▶ _To be done_: Can you repeat word for word the stretch from "GDS is widely" through "implementing Government-as-a-Platform (GaaP)" in the passage on Government Digital Services below?

▶ _Source extract_:

=-=-=-=-=

Government Digital Services (GDS) was established in April 2011 to implement a 'Digital by Default' strategy for the UK Government. It is the ‘expert centre for the delivery of digital, technology and data services’. GDS collaborates with departments across central government to build platforms, define standards, and operate digital services.

GDS is widely considered to be one of the leading public sector digital transformation agencies in the world, its approaches being adopted as a template by others. The UK was ranked at the top of the United Nations E-Government Survey 2016, up from its tenth position in 2008.

Stephen Foreshew-Cain, Former Executive Director (September 2015 to August 2016) and Chief Operating Officer (April 2014 – September 2015) at GDS UK discusses the milestones from his time at GDS. He tells us about the evolution of strategy and its implementation and building services in such a way users would opt in.

Developing and implementing Government-as-a-Platform (GaaP)

Inception of the idea

Government in the UK, like many governments, is a very siloed organisation with departmental services, defined more often by what differentiates them than by what is common. The tax department is separate from the benefits and pensions department, which is separate from the environment department. There is a lot of duplication and replication across government and new services are coming online all the time.

=-=-=-=-=

▶ _Provided data_:
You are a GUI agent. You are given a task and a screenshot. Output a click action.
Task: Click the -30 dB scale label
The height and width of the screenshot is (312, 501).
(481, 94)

=-=-=-=-=

▶ _Problem solution_:
GDS is widely considered to be one of the leading public sector digital transformation agencies in the world, its approaches being adopted as a template by others. The UK was ranked at the top of the United Nations E-Government Survey 2016, up from its tenth position in 2008.

Stephen Foreshew-Cain, Former Executive Director (September 2015 to August 2016) and Chief Operating Officer (April 2014 – September 2015) at GDS UK discusses the milestones from his time at GDS. He tells us about the evolution of strategy and its implementation and building services in such a way users would opt in.

Developing and implementing Government-as-a-Platform (GaaP)